In her ‘warm-up career’ as a lawyer, Judith McCormack acquired several law degrees, and was a recipient of the Law Society Medal and The Guthrie Award for access to justice. The transition to author was for her, natural – she describes law as a branch of fiction and her first introduction to story-telling. She learned the art well – her work has been shortlisted for the Writers’ Trust Fiction Prize, the Commonwealth Writers’ Fiction Prize, the Journey Prize and the Amazon First Novel Award, and her stories have appeared in the Harvard Review, Descant, and The Fiddlehead, among others.
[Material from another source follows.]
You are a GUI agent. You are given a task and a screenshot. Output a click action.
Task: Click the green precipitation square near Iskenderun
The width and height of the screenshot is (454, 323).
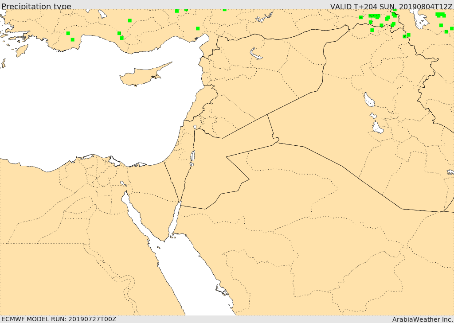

Her latest novel, The Singing Forest, opens in a quiet forest in Belarus, where two boys make a gruesome find: the mass grave where Stalin’s police buried 30,000 murder victims in the 1930s. The novel follows the young Canadian lawyer tasked with an impossible case: the trial of an elderly a former member of Stalin’s forces, who fled his crimes for a new identity in Canada. Her pretrial research unwittingly unearths clues to her own mother’s death, her father’s absence, and the shadows of her Jewish heritage. Author Caroline Adderson calls The Singing Forest a “hypnotically layered novel… balancing terror with beauty… Deeply intelligent and deeply moral, The Singing Forest shows that, like glass, truth is amorphous.”
Judith is Jewish through her mother, and her maternal grandparents came from Belarus and Lithuania, with her father contributing his Scots-Irish heritage. She lives in Toronto with her wise and funny partner Peter Dorfman.
Judith is supported by Author Patron Harriet Waterman.